## PROVIDED DATA
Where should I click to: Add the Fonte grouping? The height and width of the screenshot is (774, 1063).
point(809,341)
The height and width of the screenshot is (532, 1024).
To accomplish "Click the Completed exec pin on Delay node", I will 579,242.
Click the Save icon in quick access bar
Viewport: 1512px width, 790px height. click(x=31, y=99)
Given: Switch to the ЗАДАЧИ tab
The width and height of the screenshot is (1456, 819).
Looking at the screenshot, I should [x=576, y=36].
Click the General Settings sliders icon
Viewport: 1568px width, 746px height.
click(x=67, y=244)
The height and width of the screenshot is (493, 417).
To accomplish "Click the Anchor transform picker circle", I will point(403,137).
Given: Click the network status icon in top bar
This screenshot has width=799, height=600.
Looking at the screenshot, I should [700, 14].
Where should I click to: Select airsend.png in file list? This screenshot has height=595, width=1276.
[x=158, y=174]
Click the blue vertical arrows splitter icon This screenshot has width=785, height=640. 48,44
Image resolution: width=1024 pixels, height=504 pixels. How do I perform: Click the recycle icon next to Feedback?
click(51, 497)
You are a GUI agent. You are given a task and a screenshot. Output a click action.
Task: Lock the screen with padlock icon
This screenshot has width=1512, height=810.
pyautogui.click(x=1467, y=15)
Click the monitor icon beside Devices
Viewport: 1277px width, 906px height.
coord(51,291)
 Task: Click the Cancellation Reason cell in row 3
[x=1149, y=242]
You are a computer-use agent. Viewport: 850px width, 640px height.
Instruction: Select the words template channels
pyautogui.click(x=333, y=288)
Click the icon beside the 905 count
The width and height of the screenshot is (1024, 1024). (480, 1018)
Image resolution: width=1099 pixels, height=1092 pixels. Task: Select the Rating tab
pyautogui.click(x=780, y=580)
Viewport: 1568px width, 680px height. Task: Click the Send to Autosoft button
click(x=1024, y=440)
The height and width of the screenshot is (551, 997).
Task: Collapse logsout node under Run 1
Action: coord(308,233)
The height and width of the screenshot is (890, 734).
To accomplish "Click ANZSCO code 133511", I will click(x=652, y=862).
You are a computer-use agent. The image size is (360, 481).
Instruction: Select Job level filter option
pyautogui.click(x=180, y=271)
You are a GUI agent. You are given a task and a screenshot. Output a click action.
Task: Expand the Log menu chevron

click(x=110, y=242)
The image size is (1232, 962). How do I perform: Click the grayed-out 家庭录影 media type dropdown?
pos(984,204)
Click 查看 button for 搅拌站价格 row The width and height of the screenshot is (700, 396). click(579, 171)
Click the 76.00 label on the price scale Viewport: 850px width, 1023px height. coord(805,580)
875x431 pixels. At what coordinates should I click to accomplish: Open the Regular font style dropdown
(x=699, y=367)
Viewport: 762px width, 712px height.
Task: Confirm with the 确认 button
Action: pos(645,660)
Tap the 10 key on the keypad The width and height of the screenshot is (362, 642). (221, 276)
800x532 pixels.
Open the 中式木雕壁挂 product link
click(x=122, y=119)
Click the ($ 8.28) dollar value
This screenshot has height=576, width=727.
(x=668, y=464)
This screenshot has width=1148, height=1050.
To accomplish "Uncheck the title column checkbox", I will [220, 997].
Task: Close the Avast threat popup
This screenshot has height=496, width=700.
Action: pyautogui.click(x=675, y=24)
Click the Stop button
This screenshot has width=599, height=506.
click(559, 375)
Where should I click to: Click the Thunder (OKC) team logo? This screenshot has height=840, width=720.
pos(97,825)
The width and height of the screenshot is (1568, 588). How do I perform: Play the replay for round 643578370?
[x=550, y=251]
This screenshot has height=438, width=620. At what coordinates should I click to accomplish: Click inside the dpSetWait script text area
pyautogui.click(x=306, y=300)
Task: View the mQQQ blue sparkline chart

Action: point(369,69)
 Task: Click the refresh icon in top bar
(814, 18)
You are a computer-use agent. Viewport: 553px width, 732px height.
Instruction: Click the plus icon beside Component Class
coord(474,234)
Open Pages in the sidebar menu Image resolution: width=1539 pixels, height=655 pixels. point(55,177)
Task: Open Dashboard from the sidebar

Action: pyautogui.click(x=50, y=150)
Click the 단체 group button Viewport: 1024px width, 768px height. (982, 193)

## REQUIREMENT
Write out all the records above one more time, exactly.

## RESULT OF THIS TASK
Where should I click to: Add the Fonte grouping? The height and width of the screenshot is (774, 1063).
point(809,341)
The height and width of the screenshot is (532, 1024).
To accomplish "Click the Completed exec pin on Delay node", I will 579,242.
Click the Save icon in quick access bar
Viewport: 1512px width, 790px height. click(x=31, y=99)
Given: Switch to the ЗАДАЧИ tab
The width and height of the screenshot is (1456, 819).
Looking at the screenshot, I should [x=576, y=36].
Click the General Settings sliders icon
Viewport: 1568px width, 746px height.
click(x=67, y=244)
The height and width of the screenshot is (493, 417).
To accomplish "Click the Anchor transform picker circle", I will point(403,137).
Given: Click the network status icon in top bar
This screenshot has width=799, height=600.
Looking at the screenshot, I should [700, 14].
Where should I click to: Select airsend.png in file list? This screenshot has height=595, width=1276.
[x=158, y=174]
Click the blue vertical arrows splitter icon This screenshot has width=785, height=640. 48,44
Image resolution: width=1024 pixels, height=504 pixels. How do I perform: Click the recycle icon next to Feedback?
click(51, 497)
You are a GUI agent. You are given a task and a screenshot. Output a click action.
Task: Lock the screen with padlock icon
This screenshot has width=1512, height=810.
pyautogui.click(x=1467, y=15)
Click the monitor icon beside Devices
Viewport: 1277px width, 906px height.
coord(51,291)
 Task: Click the Cancellation Reason cell in row 3
[x=1149, y=242]
You are a computer-use agent. Viewport: 850px width, 640px height.
Instruction: Select the words template channels
pyautogui.click(x=333, y=288)
Click the icon beside the 905 count
The width and height of the screenshot is (1024, 1024). (480, 1018)
Image resolution: width=1099 pixels, height=1092 pixels. Task: Select the Rating tab
pyautogui.click(x=780, y=580)
Viewport: 1568px width, 680px height. Task: Click the Send to Autosoft button
click(x=1024, y=440)
The height and width of the screenshot is (551, 997).
Task: Collapse logsout node under Run 1
Action: coord(308,233)
The height and width of the screenshot is (890, 734).
To accomplish "Click ANZSCO code 133511", I will click(x=652, y=862).
You are a computer-use agent. The image size is (360, 481).
Instruction: Select Job level filter option
pyautogui.click(x=180, y=271)
You are a GUI agent. You are given a task and a screenshot. Output a click action.
Task: Expand the Log menu chevron

click(x=110, y=242)
The image size is (1232, 962). How do I perform: Click the grayed-out 家庭录影 media type dropdown?
pos(984,204)
Click 查看 button for 搅拌站价格 row The width and height of the screenshot is (700, 396). click(579, 171)
Click the 76.00 label on the price scale Viewport: 850px width, 1023px height. coord(805,580)
875x431 pixels. At what coordinates should I click to accomplish: Open the Regular font style dropdown
(x=699, y=367)
Viewport: 762px width, 712px height.
Task: Confirm with the 确认 button
Action: pos(645,660)
Tap the 10 key on the keypad The width and height of the screenshot is (362, 642). (221, 276)
800x532 pixels.
Open the 中式木雕壁挂 product link
click(x=122, y=119)
Click the ($ 8.28) dollar value
This screenshot has height=576, width=727.
(x=668, y=464)
This screenshot has width=1148, height=1050.
To accomplish "Uncheck the title column checkbox", I will [220, 997].
Task: Close the Avast threat popup
This screenshot has height=496, width=700.
Action: pyautogui.click(x=675, y=24)
Click the Stop button
This screenshot has width=599, height=506.
click(559, 375)
Where should I click to: Click the Thunder (OKC) team logo? This screenshot has height=840, width=720.
pos(97,825)
The width and height of the screenshot is (1568, 588). How do I perform: Play the replay for round 643578370?
[x=550, y=251]
This screenshot has height=438, width=620. At what coordinates should I click to accomplish: Click inside the dpSetWait script text area
pyautogui.click(x=306, y=300)
Task: View the mQQQ blue sparkline chart

Action: point(369,69)
 Task: Click the refresh icon in top bar
(814, 18)
You are a computer-use agent. Viewport: 553px width, 732px height.
Instruction: Click the plus icon beside Component Class
coord(474,234)
Open Pages in the sidebar menu Image resolution: width=1539 pixels, height=655 pixels. point(55,177)
Task: Open Dashboard from the sidebar

Action: pyautogui.click(x=50, y=150)
Click the 단체 group button Viewport: 1024px width, 768px height. (982, 193)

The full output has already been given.